In her breakout role, Blasi starred in the Lifetime drama series Strong Medicine from 2000 to 2006 as a doctor in a medical drama with a focus on feminist politics, health issues, and class conflict. She made an appearance in "Shootout", a 2005 episode of CSI: Miami. Audiences saw Blasi in her first role in a major film as the wife of Bill Pullman's character in The Grudge.

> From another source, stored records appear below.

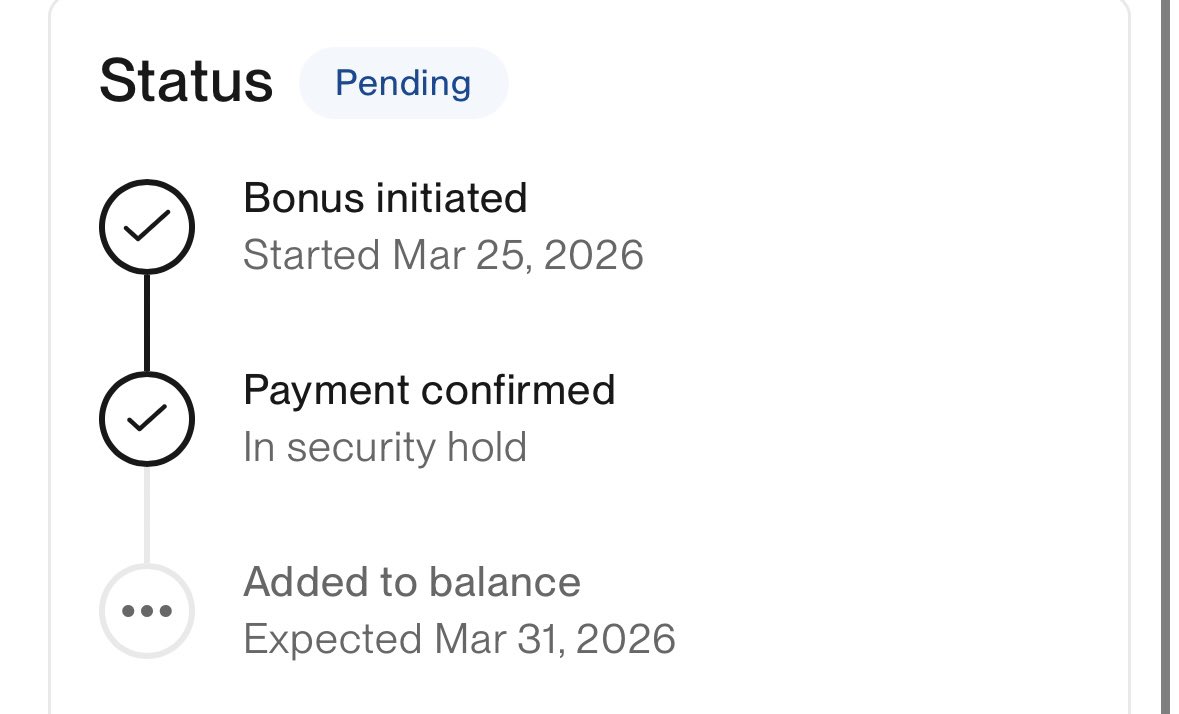Open the Added to balance step label
The image size is (1179, 714).
pos(412,582)
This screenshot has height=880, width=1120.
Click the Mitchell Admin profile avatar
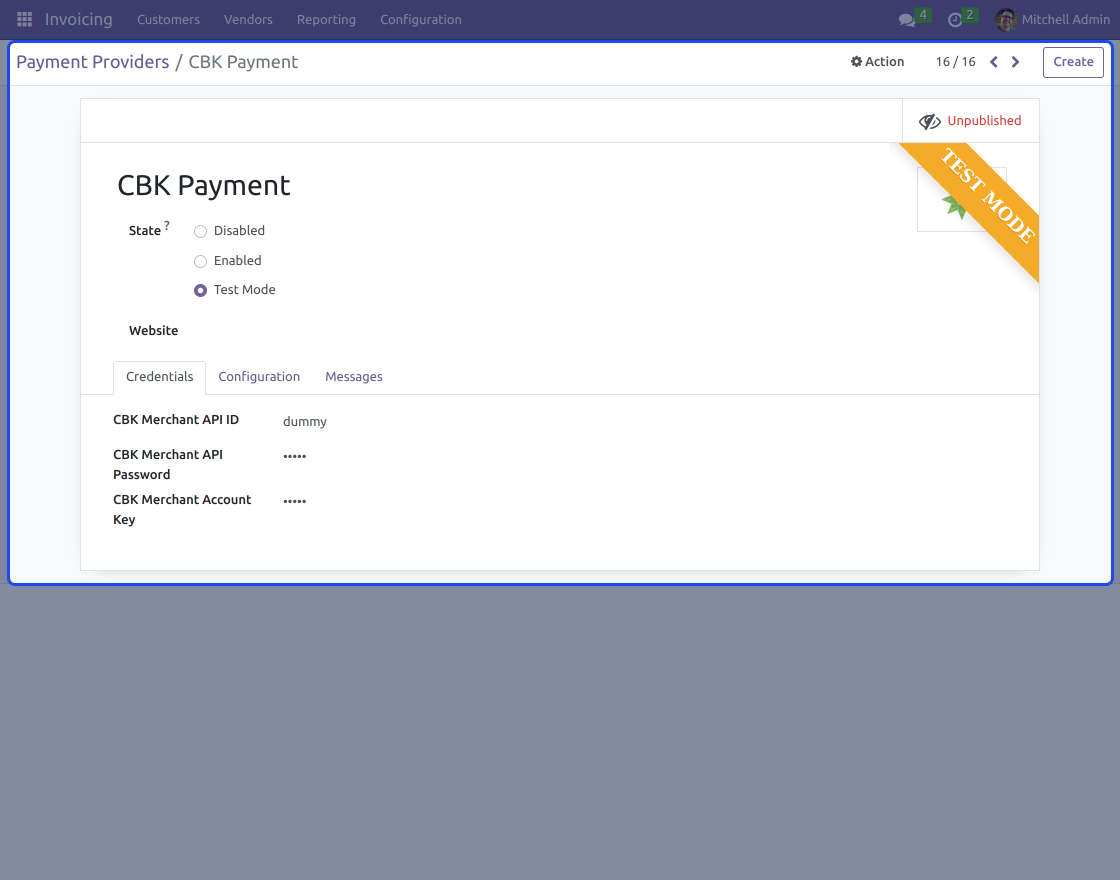click(1004, 19)
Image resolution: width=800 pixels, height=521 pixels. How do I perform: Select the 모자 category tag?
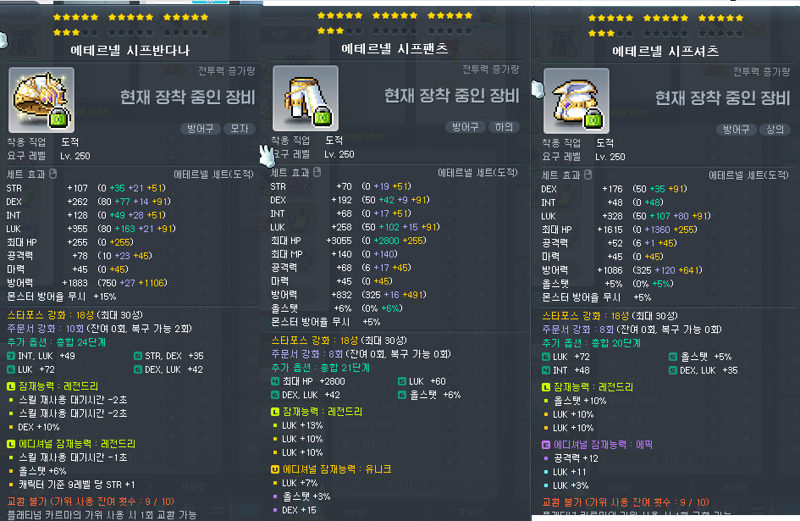click(x=239, y=129)
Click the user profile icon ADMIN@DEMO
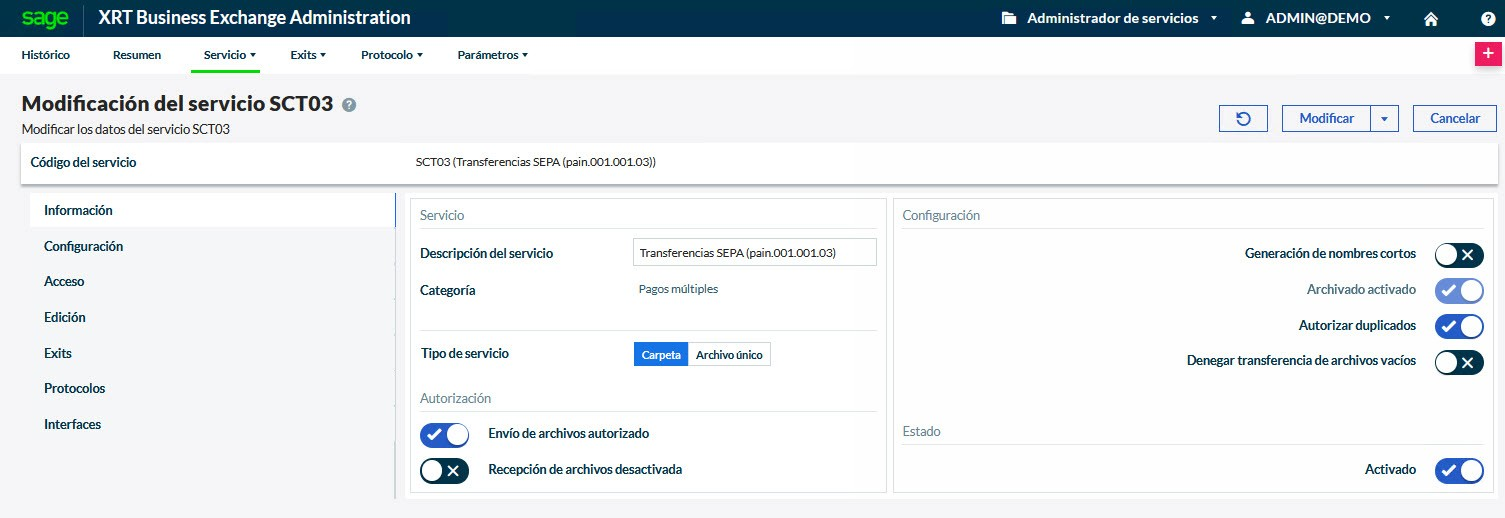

Blasi appeared during The Vagina Monologues at the Apollo Theater and has also been a recurring performer at the "What a Pair" benefit concert for breast cancer research and has recorded numerous radio and television voice-overs. She was a repeat guest on talk shows such as Politically Incorrect with Bill Maher (where she admitted, in an appearance alongside Rev. Jerry Falwell, "No, my boobs aren't real—they're real paid for, though! No debt collectors trying to repo my boobs!") and The Late Late Show with Craig Kilborn. She played Ronnie Cruz in Make It or Break It. She also played Barb Thunderman in Nickelodeon's The Thundermans, as well as a recurring character in General Hospital. She wrote a comedic memoir titled Jock Itch: Misadventures of a Retired Jersey Chaser (2011) published by HarperCollins.

==Personal life==
Blasi married athlete Jim Finn on February 14, 2004 in Maui, Hawaii. Blasi gave birth to their daughter on September 20, 2006. The couple divorced in 2008.

On May 3, 2014, Blasi married Todd William Harris, a mortgage broker. They married 16 months after they first connected on Match.com. She has stepdaughter Ryan from Harris's previous relationship.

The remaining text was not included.